The I fund will treat you better as investors realize that the BRIC countries are still intact and will need imports from the I fund countries - just DCA these lows.
 
So, are you saying... since I am not sure I can even create one of those charts... that the DJIA EMA(20) has gone below the EMA(50) heading towards a plunge below the EMA(200)... :worried:

I am not even sure if that made sense... :nuts:
 
So, are you saying... since I am not sure I can even create one of those charts... that the DJIA EMA(20) has gone below the EMA(50) heading towards a plunge below the EMA(200)... :worried:

I am not even sure if that made sense... :nuts:

Only that it's possible it may continue below the 200 EMA. I think the 20EMA moving below the 50EMA is more indicitative of a trend change overall, but Swenlin is just pointing out that the nasty crashes we experience are usually preceeded by technical indicators we should be able to recognize in advance. Unless you're a Birchtree and try to ride everything out! ;)
 
Only that it's possible it may continue below the 200 EMA. I think the 20EMA moving below the 50EMA is more indicitative of a trend change overall, but Swenlin is just pointing out that the nasty crashes we experience are usually preceeded by technical indicators we should be able to recognize in advance. Unless you're a Birchtree and try to ride everything out! ;)

Except I am in S at a loss and need to ride it through or jump out and hope to catch it on the upswing (like I could time THAT right...). :sick:
 
Except I am in S at a loss and need to ride it through or jump out and hope to catch it on the upswing (like I could time THAT right...). :sick:

Right, and in my mind that's the real challenge....being able to recognize when the markets will go down further, and get out while the getting is good to limit losses, before the next upswing. This recent volatility has a way of testing one's patience. :suspicious:
 
Right, and in my mind that's the real challenge....being able to recognize when the markets will go down further, and get out while the getting is good to limit losses, before the next upswing. This recent volatility has a way of testing one's patience. :suspicious:

So does making trades based on end of day prices 8 hours before the prices are available... :worried:
 
after QE2?

"I am not ready to use the "R" word, but Muddle Through could show up with a true vengeance this summer, with higher inflation and slower growth. I lived through the ’70s, and frankly, I would just as soon not go see that movie again.

The danger here is that the Fed (Bernanke) watches the economy slow and decides we need another round of quantitative easing.

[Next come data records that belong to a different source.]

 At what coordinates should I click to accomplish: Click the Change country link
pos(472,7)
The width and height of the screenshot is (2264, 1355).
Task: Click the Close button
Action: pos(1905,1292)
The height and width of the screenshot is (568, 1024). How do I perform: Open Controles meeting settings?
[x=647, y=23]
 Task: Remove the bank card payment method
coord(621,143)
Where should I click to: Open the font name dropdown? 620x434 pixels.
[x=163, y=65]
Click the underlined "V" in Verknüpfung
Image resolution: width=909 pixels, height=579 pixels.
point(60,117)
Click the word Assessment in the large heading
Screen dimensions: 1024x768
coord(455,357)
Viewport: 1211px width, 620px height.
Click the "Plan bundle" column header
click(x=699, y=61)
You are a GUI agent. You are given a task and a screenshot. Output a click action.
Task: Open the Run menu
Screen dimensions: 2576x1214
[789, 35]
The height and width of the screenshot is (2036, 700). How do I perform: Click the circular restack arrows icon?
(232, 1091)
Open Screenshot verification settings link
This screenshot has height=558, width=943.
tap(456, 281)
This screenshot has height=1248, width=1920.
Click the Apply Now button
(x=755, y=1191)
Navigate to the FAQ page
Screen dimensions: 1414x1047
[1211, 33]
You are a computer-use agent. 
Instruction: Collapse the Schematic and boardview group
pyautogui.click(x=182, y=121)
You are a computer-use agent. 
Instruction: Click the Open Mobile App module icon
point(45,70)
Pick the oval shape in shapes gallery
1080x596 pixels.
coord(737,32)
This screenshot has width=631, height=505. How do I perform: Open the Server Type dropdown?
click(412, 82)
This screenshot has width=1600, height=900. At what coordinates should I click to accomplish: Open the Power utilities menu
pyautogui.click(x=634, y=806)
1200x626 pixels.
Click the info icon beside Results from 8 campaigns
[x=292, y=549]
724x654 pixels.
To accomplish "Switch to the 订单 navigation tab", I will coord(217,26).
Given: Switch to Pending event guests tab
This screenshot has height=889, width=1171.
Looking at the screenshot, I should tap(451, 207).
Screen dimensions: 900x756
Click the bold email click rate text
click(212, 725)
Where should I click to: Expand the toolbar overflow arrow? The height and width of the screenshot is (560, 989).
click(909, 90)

I have resisted that idea but, as I have noted, sometimes we need to think about the unthinkable."

http://seekingalpha.com/article/259141-what-happens-when-qe2-ends?source=yahoo

The Bernanke strikes again.
 
Re: remain cautious

Translation? :D or link to one... sorry, I am trying to figure all this out. :)

Daneric is using the Elliott Wave counts to predict the next levels for the S&P500 (SPX). Currently he's looking at a continuation of the {iv} upwave to the 1315 level approximately, before falling again (substantially!) to complete the fifth wave {v} of this count. I look at this website occassionally for clues on larger trend changes that might be coming.

This is the link to the website, where he has the Elliott Wave rules and definitions, as well as his daily blog. Definitely worth checking out and adding to your tool kit. Keep in mind the specific counts change and are adjusted all the time, but you'll notice the wave patterns falling into place over longer periods of time.